Recently I started strength training. I do barbell squats, deadlifts, bench press and overhead press. The object is to get stronger, not body building. I do low reps and strive to always add more weight every single time. I do barbells so that they are full-body compound lifts, not machines that isolate muscles. Full-body strength is what you need for backpacking.
Wow, what a difference it is making! Last weekend I loaded up water for the 3-day weekend and dry-camped and cut brush on an old trail for 2 of the days. Water plus tools plus my lightweight gear (12lbs or so.)

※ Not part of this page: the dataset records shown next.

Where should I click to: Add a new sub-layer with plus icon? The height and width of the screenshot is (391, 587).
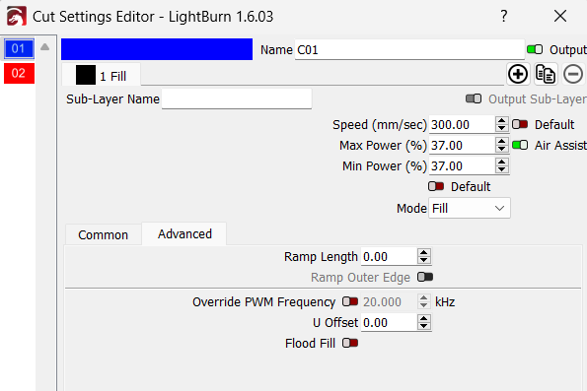518,74
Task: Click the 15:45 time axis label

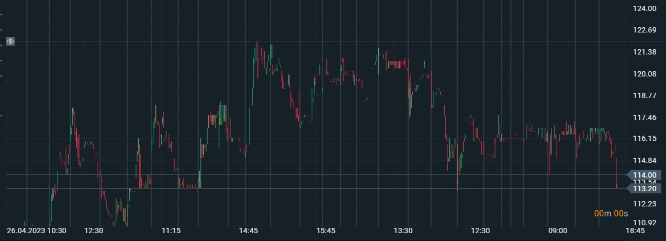Action: pos(326,231)
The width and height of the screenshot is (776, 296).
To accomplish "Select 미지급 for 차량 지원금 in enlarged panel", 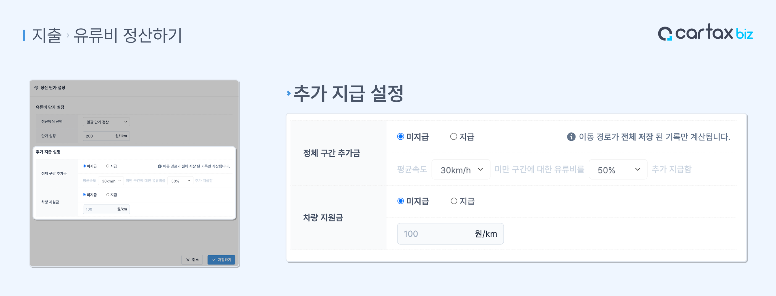I will 400,201.
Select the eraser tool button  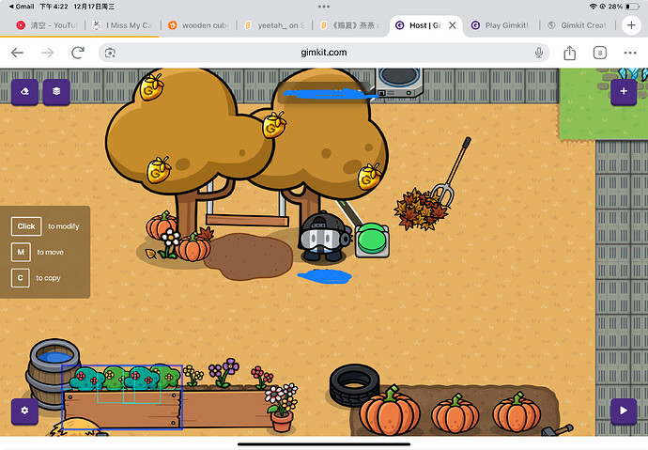24,91
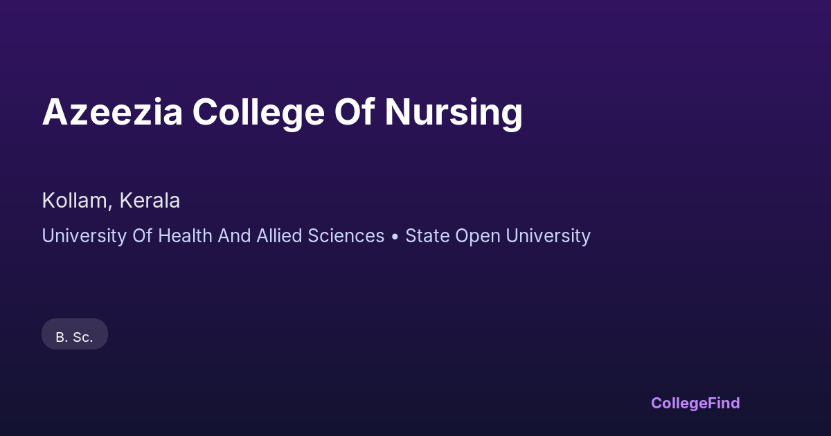Click the Sc. text inside the course chip

(82, 337)
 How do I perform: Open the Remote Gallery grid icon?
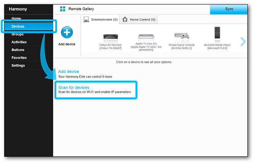pyautogui.click(x=63, y=9)
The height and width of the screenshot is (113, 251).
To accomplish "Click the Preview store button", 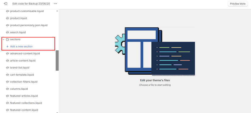I will (237, 4).
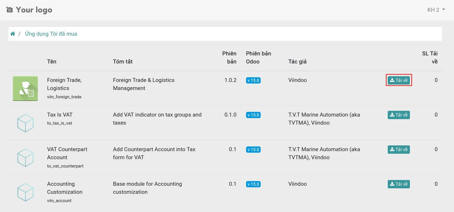This screenshot has height=212, width=454.
Task: Click the home icon in breadcrumb
Action: tap(13, 34)
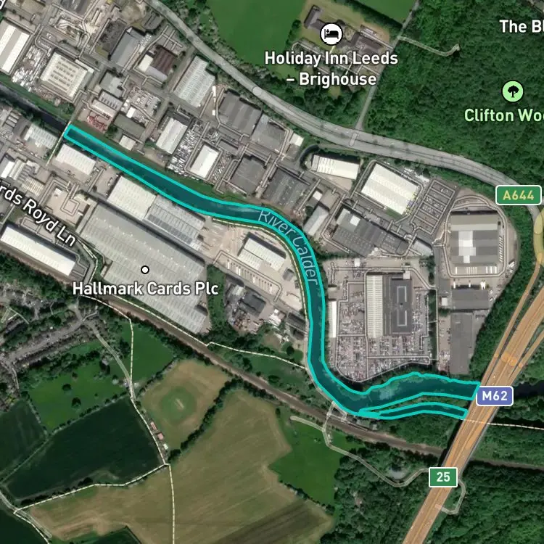Image resolution: width=544 pixels, height=544 pixels.
Task: Click the Holiday Inn hotel bed icon
Action: pyautogui.click(x=331, y=34)
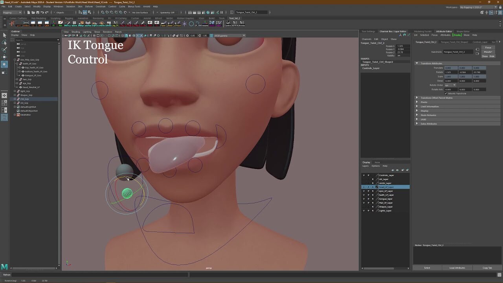Click the Load Attributes button

[457, 268]
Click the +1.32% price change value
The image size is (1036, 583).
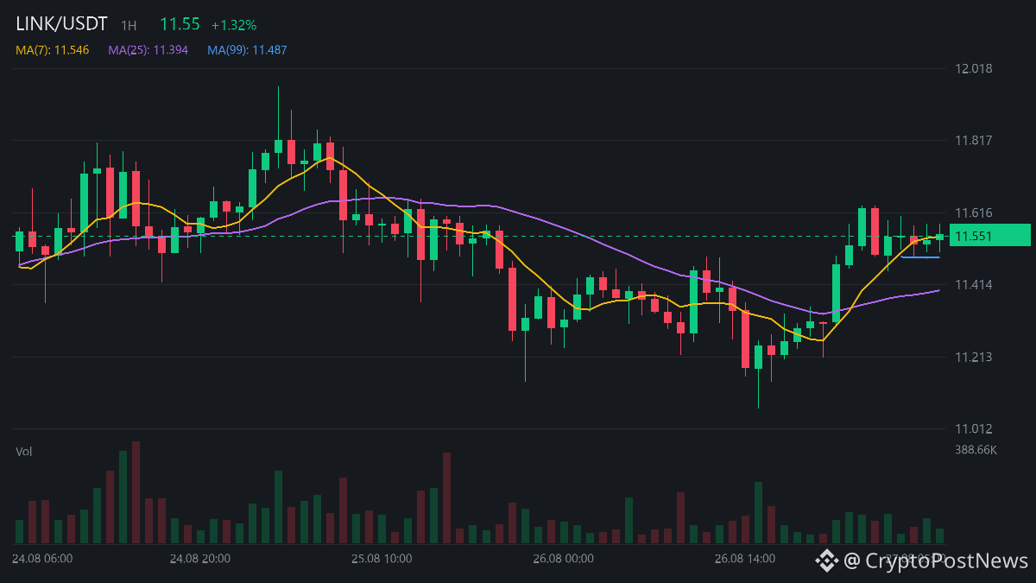(234, 26)
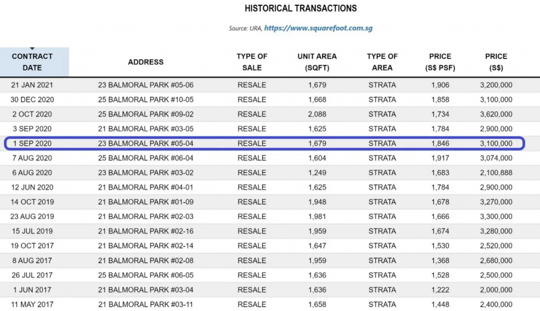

From what I understand of how this works, (and how it works better than just doing lots of hiking, cycling or running) is that lets say your maximum 1 rep squat is 100lbs. Every footstep with your pack is a fraction of your one-rep max, let's pretend it's 0.1%. Double your 1 rep max to 200lbs and now every footstep is half as much effort for you, only 0.05%. You should have both better endurance and have an easier time carrying the load because it's simply less work for you.
I am finding this to be the case for me. Being stronger feels like carrying lighter gear. Being stronger feels like the way you feel when you know you aren't going to get injured because the load is too heavy. Being stronger gives me that nimble feeling you get with a lighter pack even when your pack has 7 liters of water in it.
Probably lots of you already knew all this but I've never lifted barbells before.